Se desideri pagare le quote condominiali con carta di credito/debito è possibile concordare un appuntamento per effettuare l'operazione. La transazione ha un costo fisso per spese di commissione di € 2,00 con addebito diretto da parte del circuito bancario all'atto dell'operazione, indipendentemente dall'importo transato.

  • D: Perché c'è un costo fisso di € 2,00 sulla transazione effettuata?
  • R: È opportuno ricordare che MobyPay è un Agente OAM certificato e che il servizio m2POS è erogato tramite una partnership con MoneyNet, Istituto di Pagamento vigilato dalla Banca d’Italia.

    Di seguito riportiamo i riferimenti normativi per questa tipologia di pagamenti.

Riferimenti normativi
L’art. 62 del Codice del Consumo (D.Lgs. 206/2005) vieta ai professionisti di applicare spese aggiuntive ai consumatori per l’utilizzo di specifici strumenti di pagamento (es. carte di credito o debito), garantendo che il prezzo finale non vari in base alla modalità di pagamento scelta. Tale divieto mira a eliminare i cosiddetti sovrapprezzi (surcharge).
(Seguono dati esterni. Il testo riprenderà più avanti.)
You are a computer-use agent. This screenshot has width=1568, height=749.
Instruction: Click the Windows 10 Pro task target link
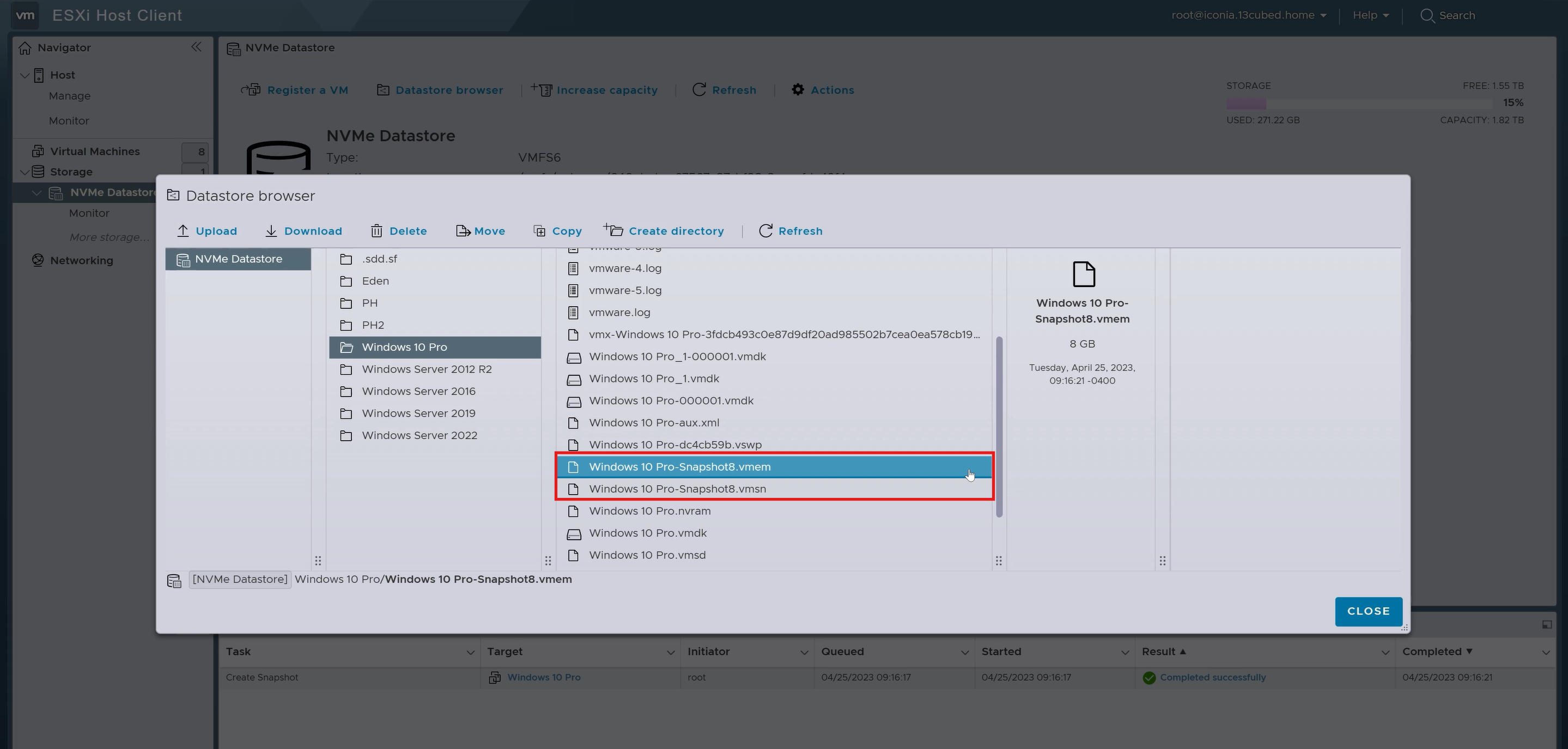point(544,677)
Perché questa norma non si applica ai pagamenti condominiali:
Nel caso delle rate condominiali: l’amministratore non incassa come professionista, ma in nome e per conto del condominio.
Il condominio, quale ente senza fini di lucro, è assimilabile — per la natura dell’incasso — a un ente esattore di un tributo;
Un’eventuale decurtazione dell’importo incassato comporterebbe un ammanco di cassa, incompatibile con la gestione delle spese comuni.

Inoltre, il condòmino è contemporaneamente debitore e parte della collettività creditrice: manca quindi qualsiasi contesto commerciale o finalità di lucro che possano configurare il surcharge previsto dalla normativa sul consumo.

Natura del costo applicato:
Ne consegue che la maggiorazione applicata al pagamento non costituisce un sovrapprezzo vietato, bensì il corrispettivo del servizio di pagamento utilizzato dal singolo condòmino.  Tale importo, invece di essere ripartito tra tutti nella rata successiva, viene sostenuto esclusivamente dall’utente che sceglie volontariamente di utilizzare il POS.